--- Testo della consegna ---
Riscrivi i record seguenti come un elenco JSON di stringhe, una stringa per ogni riga, omettendo le righe vuote.

--- Materiale di lavoro ---
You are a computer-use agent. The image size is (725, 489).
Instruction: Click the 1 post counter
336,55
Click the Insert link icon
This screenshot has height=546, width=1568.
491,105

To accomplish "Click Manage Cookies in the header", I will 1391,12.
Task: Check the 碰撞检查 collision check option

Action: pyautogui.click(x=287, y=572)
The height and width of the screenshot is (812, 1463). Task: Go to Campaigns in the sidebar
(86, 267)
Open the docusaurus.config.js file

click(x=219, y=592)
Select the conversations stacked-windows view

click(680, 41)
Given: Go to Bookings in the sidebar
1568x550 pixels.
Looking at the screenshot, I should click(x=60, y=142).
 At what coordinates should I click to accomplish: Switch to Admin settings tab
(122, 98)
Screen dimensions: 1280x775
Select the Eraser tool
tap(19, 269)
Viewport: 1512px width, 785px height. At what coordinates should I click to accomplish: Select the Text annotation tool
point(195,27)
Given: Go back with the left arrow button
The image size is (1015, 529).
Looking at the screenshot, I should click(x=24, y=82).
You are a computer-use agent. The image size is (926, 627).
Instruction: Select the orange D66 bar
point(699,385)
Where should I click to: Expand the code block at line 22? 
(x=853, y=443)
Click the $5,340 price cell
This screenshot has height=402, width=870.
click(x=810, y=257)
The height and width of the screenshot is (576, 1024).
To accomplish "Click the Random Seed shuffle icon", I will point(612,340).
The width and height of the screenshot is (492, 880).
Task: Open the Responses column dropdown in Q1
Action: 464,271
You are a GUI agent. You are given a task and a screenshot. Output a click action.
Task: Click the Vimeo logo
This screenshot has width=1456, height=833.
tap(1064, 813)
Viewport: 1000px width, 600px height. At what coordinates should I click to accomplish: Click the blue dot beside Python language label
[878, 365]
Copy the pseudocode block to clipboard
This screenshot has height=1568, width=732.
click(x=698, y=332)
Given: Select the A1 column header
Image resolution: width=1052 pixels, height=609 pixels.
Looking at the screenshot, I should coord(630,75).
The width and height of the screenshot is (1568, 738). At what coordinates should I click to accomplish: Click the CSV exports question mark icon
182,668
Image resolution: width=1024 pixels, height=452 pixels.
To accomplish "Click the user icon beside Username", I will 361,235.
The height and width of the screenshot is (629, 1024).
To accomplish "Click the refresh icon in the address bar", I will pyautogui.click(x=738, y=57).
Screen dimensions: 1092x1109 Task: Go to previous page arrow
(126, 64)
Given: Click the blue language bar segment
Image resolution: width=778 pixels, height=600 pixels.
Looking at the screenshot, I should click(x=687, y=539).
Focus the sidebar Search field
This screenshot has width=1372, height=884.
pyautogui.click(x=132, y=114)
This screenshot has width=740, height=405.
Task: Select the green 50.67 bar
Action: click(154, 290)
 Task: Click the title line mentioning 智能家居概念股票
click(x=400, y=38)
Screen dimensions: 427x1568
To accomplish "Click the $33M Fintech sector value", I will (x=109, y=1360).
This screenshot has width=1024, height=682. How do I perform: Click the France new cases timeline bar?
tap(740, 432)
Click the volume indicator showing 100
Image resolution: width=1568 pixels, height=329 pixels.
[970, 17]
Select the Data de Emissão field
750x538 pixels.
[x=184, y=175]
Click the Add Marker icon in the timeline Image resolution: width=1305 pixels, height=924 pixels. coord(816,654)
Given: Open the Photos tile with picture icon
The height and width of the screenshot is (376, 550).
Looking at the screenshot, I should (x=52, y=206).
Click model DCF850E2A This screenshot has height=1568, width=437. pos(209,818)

--- Risultato finale ---
[
  "You are a computer-use agent. The image size is (725, 489).",
  "Instruction: Click the 1 post counter",
  "336,55",
  "Click the Insert link icon",
  "This screenshot has height=546, width=1568.",
  "491,105",
  "To accomplish \"Click Manage Cookies in the header\", I will 1391,12.",
  "Task: Check the 碰撞检查 collision check option",
  "Action: pyautogui.click(x=287, y=572)",
  "The height and width of the screenshot is (812, 1463). Task: Go to Campaigns in the sidebar",
  "(86, 267)",
  "Open the docusaurus.config.js file",
  "click(x=219, y=592)",
  "Select the conversations stacked-windows view",
  "click(680, 41)",
  "Given: Go to Bookings in the sidebar",
  "1568x550 pixels.",
  "Looking at the screenshot, I should click(x=60, y=142).",
  " At what coordinates should I click to accomplish: Switch to Admin settings tab",
  "(122, 98)",
  "Screen dimensions: 1280x775",
  "Select the Eraser tool",
  "tap(19, 269)",
  "Viewport: 1512px width, 785px height. At what coordinates should I click to accomplish: Select the Text annotation tool",
  "point(195,27)",
  "Given: Go back with the left arrow button",
  "The image size is (1015, 529).",
  "Looking at the screenshot, I should click(x=24, y=82).",
  "You are a computer-use agent. The image size is (926, 627).",
  "Instruction: Select the orange D66 bar",
  "point(699,385)",
  "Where should I click to: Expand the code block at line 22? ",
  "(x=853, y=443)",
  "Click the $5,340 price cell",
  "This screenshot has height=402, width=870.",
  "click(x=810, y=257)",
  "The height and width of the screenshot is (576, 1024).",
  "To accomplish \"Click the Random Seed shuffle icon\", I will point(612,340).",
  "The width and height of the screenshot is (492, 880).",
  "Task: Open the Responses column dropdown in Q1",
  "Action: 464,271",
  "You are a GUI agent. You are given a task and a screenshot. Output a click action.",
  "Task: Click the Vimeo logo",
  "This screenshot has width=1456, height=833.",
  "tap(1064, 813)",
  "Viewport: 1000px width, 600px height. At what coordinates should I click to accomplish: Click the blue dot beside Python language label",
  "[878, 365]",
  "Copy the pseudocode block to clipboard",
  "This screenshot has height=1568, width=732.",
  "click(x=698, y=332)",
  "Given: Select the A1 column header",
  "Image resolution: width=1052 pixels, height=609 pixels.",
  "Looking at the screenshot, I should coord(630,75).",
  "The width and height of the screenshot is (1568, 738). At what coordinates should I click to accomplish: Click the CSV exports question mark icon",
  "182,668",
  "Image resolution: width=1024 pixels, height=452 pixels.",
  "To accomplish \"Click the user icon beside Username\", I will 361,235.",
  "The height and width of the screenshot is (629, 1024).",
  "To accomplish \"Click the refresh icon in the address bar\", I will pyautogui.click(x=738, y=57).",
  "Screen dimensions: 1092x1109 Task: Go to previous page arrow",
  "(126, 64)",
  "Given: Click the blue language bar segment",
  "Image resolution: width=778 pixels, height=600 pixels.",
  "Looking at the screenshot, I should click(x=687, y=539).",
  "Focus the sidebar Search field",
  "This screenshot has width=1372, height=884.",
  "pyautogui.click(x=132, y=114)",
  "This screenshot has width=740, height=405.",
  "Task: Select the green 50.67 bar",
  "Action: click(154, 290)",
  " Task: Click the title line mentioning 智能家居概念股票",
  "click(x=400, y=38)",
  "Screen dimensions: 427x1568",
  "To accomplish \"Click the $33M Fintech sector value\", I will (x=109, y=1360).",
  "This screenshot has width=1024, height=682. How do I perform: Click the France new cases timeline bar?",
  "tap(740, 432)",
  "Click the volume indicator showing 100",
  "Image resolution: width=1568 pixels, height=329 pixels.",
  "[970, 17]",
  "Select the Data de Emissão field",
  "750x538 pixels.",
  "[x=184, y=175]",
  "Click the Add Marker icon in the timeline Image resolution: width=1305 pixels, height=924 pixels. coord(816,654)",
  "Given: Open the Photos tile with picture icon",
  "The height and width of the screenshot is (376, 550).",
  "Looking at the screenshot, I should (x=52, y=206).",
  "Click model DCF850E2A This screenshot has height=1568, width=437. pos(209,818)"
]